Later representatives of the Citizens group met with Senator Steinberg, but failed to reach a resolution, leading to the passage of ABX3 81 and signature by The Governor granting the CEQA exemption for the project, essentially wiping out the Citizen’s lawsuit. PCL and a number of environmental groups opposed the measure, concerned rightfully that it would stimulate similar end runs. That concern was emphasized when the Assemblyman who sponsored AB 3 81 told me another Assemblyman had asked him to tack on another exemption to his bill – this one for a new San Diego Charger’s stadium. He refused to do so.
Sen. Steinberg has said “If anybody thinks this is a precedent that allows them to ignore California’s environmental laws, it isn’t.”
But the concern remains: when the exemption possibility is alive it tempts developers and would-be beneficiaries to find or fund potential legislative supporters. “Money is the mother milk of politics,” as Jesse Unruh famously said.
CEQA is now nearing its 40th Anniversary. It’s done a lot of good forcing developers and planners to address environmental impacts as a matter of course. It has stopped bad projects, and forced improvements and mitigation where appropriate. The needs for job and a stronger economy should not come at the expense of the environment. As former Speaker Herb Wesson has written “A strong economy is compatible with and complimentary to strong environmental protections.” And as bypasses and changes are sought to alter CEQA that admonition should not be forgotten.
Insofar as the NFL stadium complex is concerned, it will not be constructed until Mr. Roski signs up an NFL team, and he cannot commence negotiations until the day after Super Bowl 2010.
On Tuesday afternoon the State Senate held its own hearing to discuss the High Speed Rail Authority’s new Business Plan for a multi-billion dollar train network stretching from San Diego to San Francisco. Like last week’s Assembly hearing, the Authority’s Plan came under intense scrutiny from the committee members, the Legislative Analyst’s Office, and the public. PCL’s Tina Andolina was there with over a dozen local residents to echo concerns raised by the senators and continue to push for the Authority to be held more accountable for its management of this important project.
The two co-chairs of the hearing, Senators Joe Simitian from Palo Alto and Alan Lowenthal from Long Beach, used the hearing to dig deeper into several areas of the Authority’s Plan that are vague, unclear, or wildly optimistic. In particular, Authority Chairman and Anaheim Mayor Curt Pringle was asked how confident the Authority was that California would received more than half the national pot of money dedicated for high speed rail. He had to admit that the estimate was just a hope.

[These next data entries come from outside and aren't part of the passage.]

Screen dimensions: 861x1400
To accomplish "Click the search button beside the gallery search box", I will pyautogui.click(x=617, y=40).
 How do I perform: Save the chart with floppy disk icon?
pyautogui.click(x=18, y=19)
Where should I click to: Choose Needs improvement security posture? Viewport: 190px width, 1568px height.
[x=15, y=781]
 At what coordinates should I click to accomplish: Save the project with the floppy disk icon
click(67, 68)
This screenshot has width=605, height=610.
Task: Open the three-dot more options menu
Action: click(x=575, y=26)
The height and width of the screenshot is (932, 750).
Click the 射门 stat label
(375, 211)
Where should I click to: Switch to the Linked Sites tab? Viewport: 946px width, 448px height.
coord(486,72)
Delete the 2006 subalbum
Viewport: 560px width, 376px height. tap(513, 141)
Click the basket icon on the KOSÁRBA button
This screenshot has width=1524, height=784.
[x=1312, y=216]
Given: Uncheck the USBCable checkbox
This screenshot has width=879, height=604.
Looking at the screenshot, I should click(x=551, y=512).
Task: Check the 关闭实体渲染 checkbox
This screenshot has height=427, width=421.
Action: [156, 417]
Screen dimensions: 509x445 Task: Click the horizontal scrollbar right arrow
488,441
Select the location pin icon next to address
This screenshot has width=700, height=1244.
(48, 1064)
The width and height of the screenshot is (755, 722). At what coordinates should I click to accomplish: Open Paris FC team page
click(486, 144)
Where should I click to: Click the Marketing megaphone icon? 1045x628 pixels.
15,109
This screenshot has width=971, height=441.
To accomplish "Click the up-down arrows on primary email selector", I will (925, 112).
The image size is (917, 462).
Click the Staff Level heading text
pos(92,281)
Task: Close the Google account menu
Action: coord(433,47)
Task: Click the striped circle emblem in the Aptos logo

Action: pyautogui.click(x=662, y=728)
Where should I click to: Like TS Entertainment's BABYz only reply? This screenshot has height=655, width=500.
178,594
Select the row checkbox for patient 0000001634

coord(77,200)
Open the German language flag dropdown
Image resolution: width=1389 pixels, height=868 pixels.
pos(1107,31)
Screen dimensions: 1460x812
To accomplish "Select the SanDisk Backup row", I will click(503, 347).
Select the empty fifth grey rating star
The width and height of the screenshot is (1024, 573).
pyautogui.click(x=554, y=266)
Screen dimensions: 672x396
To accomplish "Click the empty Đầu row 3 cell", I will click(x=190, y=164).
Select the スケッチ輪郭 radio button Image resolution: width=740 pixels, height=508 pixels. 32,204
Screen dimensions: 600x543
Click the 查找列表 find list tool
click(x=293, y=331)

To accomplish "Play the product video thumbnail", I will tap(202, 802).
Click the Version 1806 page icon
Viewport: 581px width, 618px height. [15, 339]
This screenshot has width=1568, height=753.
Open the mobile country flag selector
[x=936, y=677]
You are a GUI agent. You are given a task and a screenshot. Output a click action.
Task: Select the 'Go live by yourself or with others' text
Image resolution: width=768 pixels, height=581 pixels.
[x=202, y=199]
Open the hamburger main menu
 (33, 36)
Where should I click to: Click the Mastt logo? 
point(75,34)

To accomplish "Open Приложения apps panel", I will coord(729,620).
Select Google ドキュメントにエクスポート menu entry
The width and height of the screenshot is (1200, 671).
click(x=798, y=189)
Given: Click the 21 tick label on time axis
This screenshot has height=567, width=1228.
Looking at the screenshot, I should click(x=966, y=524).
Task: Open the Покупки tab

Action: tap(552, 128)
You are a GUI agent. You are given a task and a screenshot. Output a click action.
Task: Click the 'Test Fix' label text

Similarly, Pringle was asked about the Authority’s expectation of receiving new taxpayer dollars to subsidize the project once it’s built, even though this would directly violate the $10 billion bond measure passed by voters in 2008. Pringle could only reply that he had not heard the LAO “say it was a problem,” to which Senator Simitian replied, “I heard (the analyst) say, and I read the language not once but twice that says, there’s no indication that this can be done without violating the law. If he didn’t call that a problem, I will.”
The Business Plan is supposed to outline how the Authority will secure local, private, and federal funding to complete the rail project, since the voter-approved bond covers less than a quarter of the estimated costs. Without a sound strategy for raising money and a solid roadmap for completing the project, voters could be left with a boondoggle instead of an efficient, effective transportation option. The Authority’s performance to date does not inspire confidence that it’s up to the task.